Rejoinder: Can We Weight Models by Their Probability of Being True?

Abstract

We thank the commenters for thoughtful, constructive engagement with our paper (this volume, pp. 1–33). Throughout this discussion, there is strong consensus that model robustness analysis is essential to sociological research methods in the twenty-first century. Indeed, both O’Brien (this volume, pp. 34–39) and Western (this volume, pp. 39–43) identify examples of sociological research that is plagued by uncertainty over modeling decisions and how those decisions can change the results and conclusions of the analyses. The goal of model robustness analysis is to offer transparent and systematic reporting of alternative results that a researcher could obtain from other plausible model specifications. To take Western’s example, how does age affect the risk of reincarceration? We advocate using prior theory and research to specify a preferred regression model, though as Western notes, prior theory and research are insufficient to confidently guide us to a one true model. Accordingly, we believe researchers need to consider that they may be wrong about their preferred model specification, possibly in multiple ways, and show readers how the results would change under different assumptions about model specification. Our method considers all possible combinations of plausible model inputs and shows the distribution of estimates that can be found. We have treated each of the alternative models as equally valid when displaying model robustness statistics and distributions. Both O’Brien and Western raise the issue of weighting models—recognizing that some reasonable models are more compelling than others. This involves a tradeoff between transparency and model selection. However, we agree that weighting models is a promising path forward, and we focus our response on the difficult matter of how to choose model weights.

1. Measuring the Probability of a True Model/Unbiased Estimate

When considering many possible models, one ideal approach is to weight each model by the probability that it is the “true model.” From a treatment effects perspective, we can simplify this to weight by the probability that the model yields an unbiased parameter estimate for the variable of interest (in Western’s [this volume] example, the impact of age on reincarceration). The challenge is that no one knows what these probabilities are—which is the essence of model uncertainty. At best, we have some broad intuitions about how the model should be specified, and then we begin an exploratory search of the model space. Still, we agree that not all plausible models are equally plausible so that a more fine-grained weighting of models, in principle, would provide a modeling distribution that is closer to the estimates that serious scholars would consider most valid. The challenge is how to develop credible weights.

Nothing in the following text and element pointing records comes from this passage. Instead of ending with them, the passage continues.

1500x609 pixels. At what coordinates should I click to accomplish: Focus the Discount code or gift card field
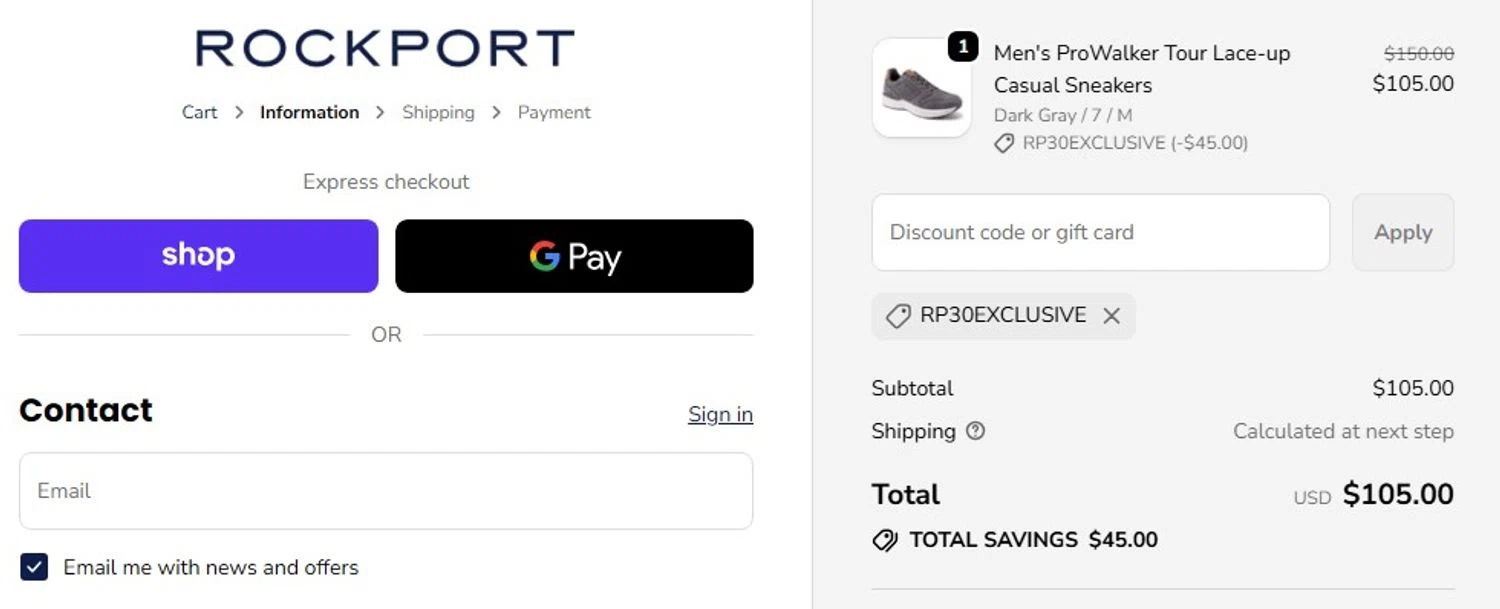(x=1100, y=232)
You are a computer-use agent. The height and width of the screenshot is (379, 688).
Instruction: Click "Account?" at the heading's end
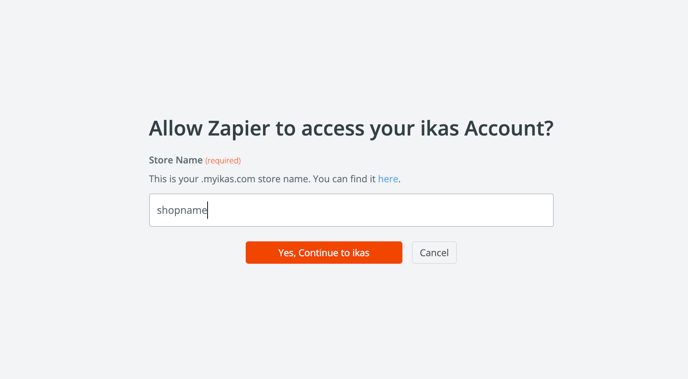[x=509, y=129]
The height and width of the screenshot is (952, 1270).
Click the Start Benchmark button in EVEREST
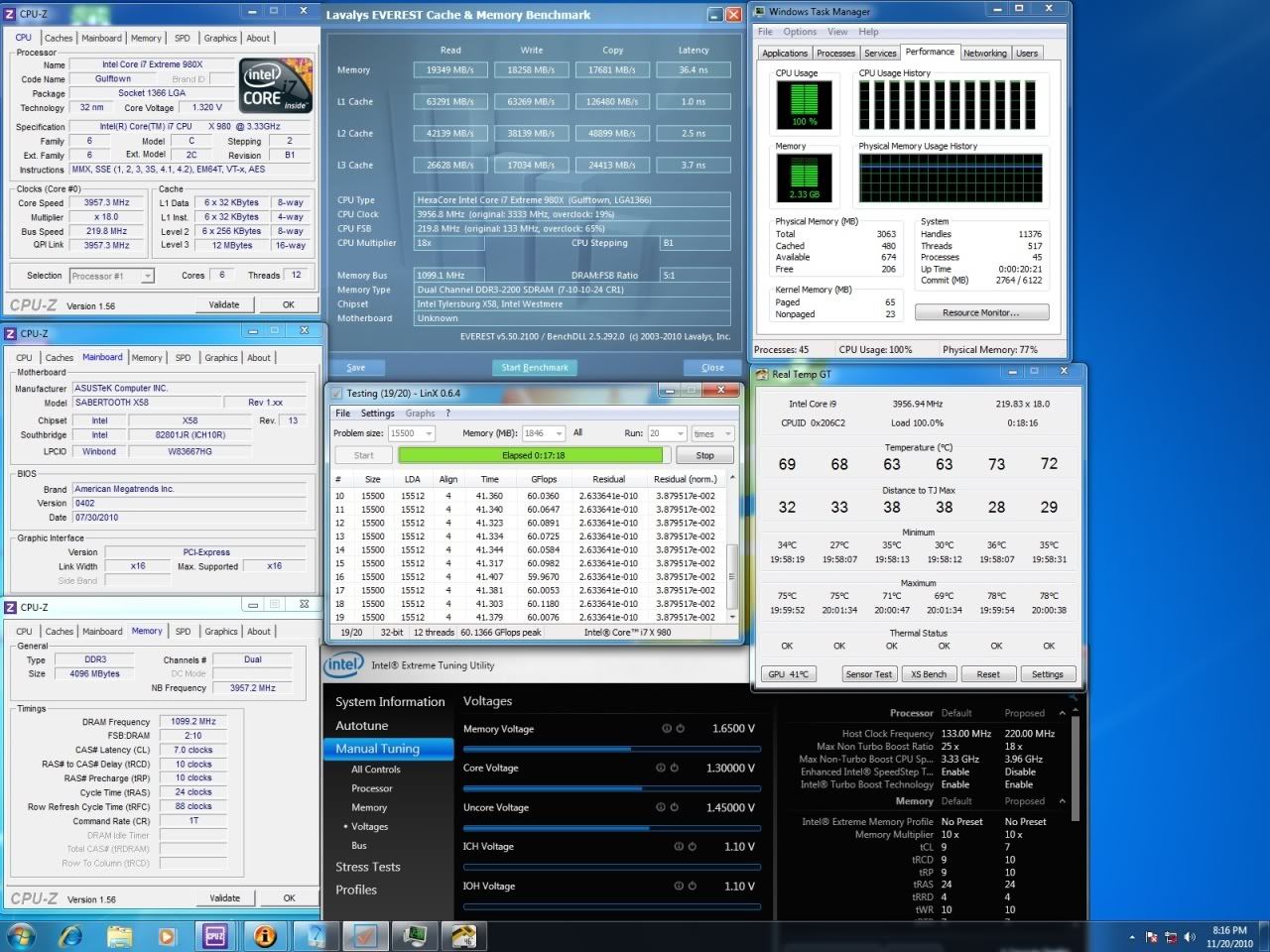(535, 367)
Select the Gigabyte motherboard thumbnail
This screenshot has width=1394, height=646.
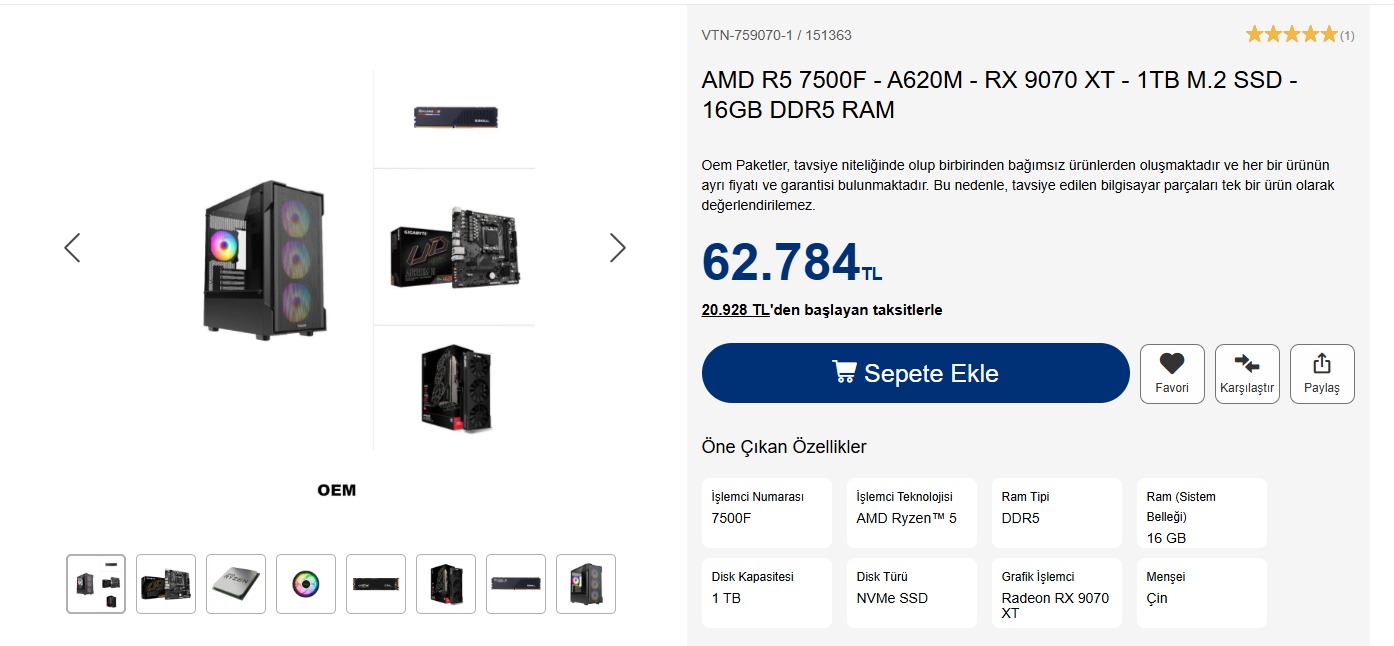(166, 584)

From a Bayesian approach, Western writes that “the posterior model probability can be approximated by a function of the Bayesian information criterion” (this volume, p. 41). We respectfully disagree with the approach of weighting by this function of the BIC on two fronts. First, the BIC is not a measure of the probability that a model is correct (or offers an unbiased estimate). Second, the function that the posterior probability uses is ill suited to a robustness analysis and is in practice used for model selection.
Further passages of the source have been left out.